- **WRITTEN INSTRUCTION 1**
List every sentence in the forum posts that contains the word "stupid."
- **WRITTEN INSTRUCTION 2**
Reproduce the forum posts from "Honestly - teachers" up to and including "you the truth!".

- **PASSAGE**
- - - - - - -
Honestly - teachers are not going to lie to you like this. They care about your future.

You need to believe them.... seriously, what do they have to gain by telling you these "lies"? Nothing ;) So - they must be telling you the truth!

You just need to believe in yourself too. Keep up your good work.

hugs, Julie

 

iVillage Member
Registered: 01-05-1999
Wed, 07-16-2003 - 1:26pm
Hi Jessica and welcome,

I'm sure you are not stupid. You need to stop telling yourself you are stupid. I used to do a similar thing and some days I still do. We have to break this type of self-brainwashing. When you hear yourself saying, 'I'm stupid' stop yourself and say, 'no, I'm not, I'm smart' and gradually work up to being a genius. :)
- - - - - - -
- **GIVEN DATA**
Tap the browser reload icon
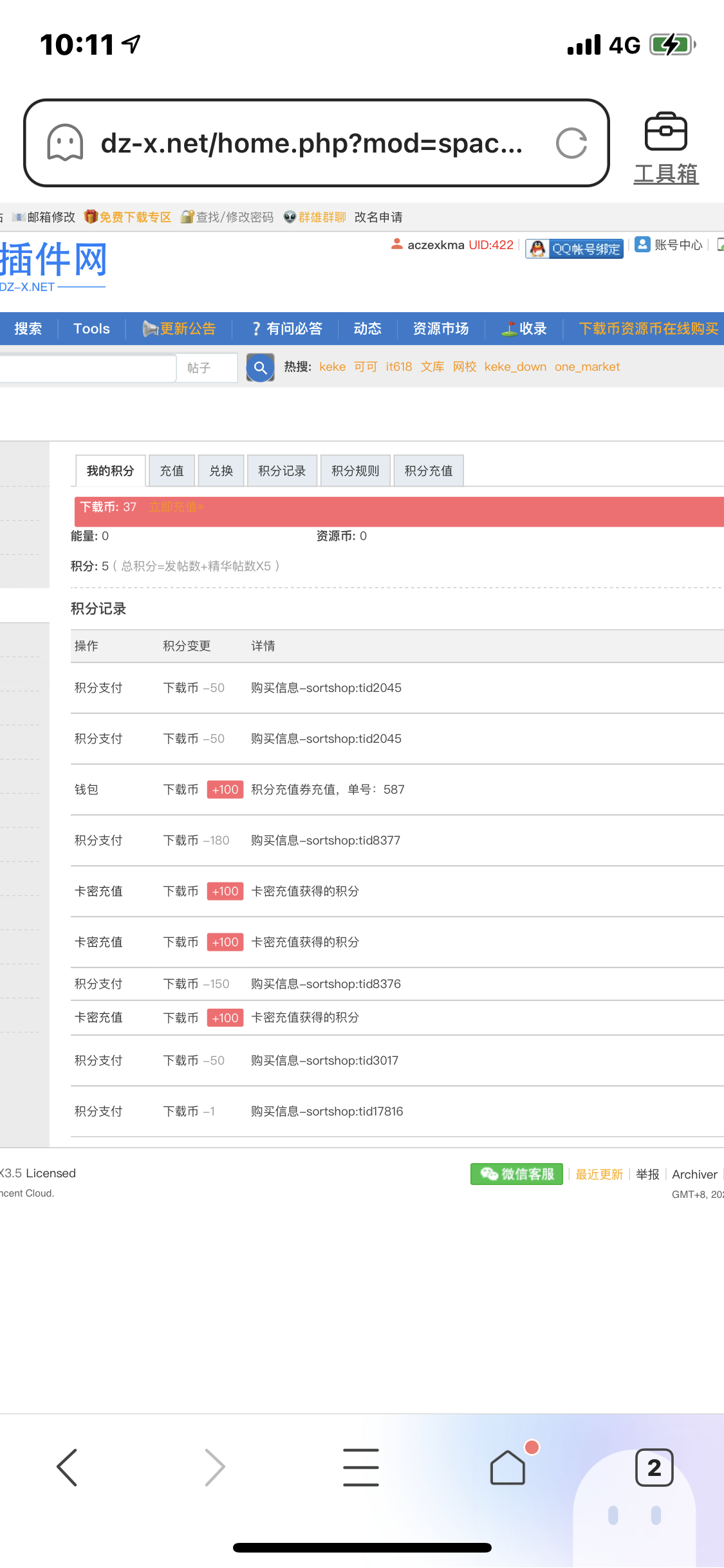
- - - - - - -
- **WRITTEN ANSWER 1**
- I'm sure you are not stupid.
- You need to stop telling yourself you are stupid.
- When you hear yourself saying, 'I'm stupid' stop yourself and say, 'no, I'm not, I'm smart' and gradually work up to being a genius.

- **WRITTEN ANSWER 2**
Honestly - teachers are not going to lie to you like this. They care about your future.

You need to believe them.... seriously, what do they have to gain by telling you these "lies"? Nothing ;) So - they must be telling you the truth!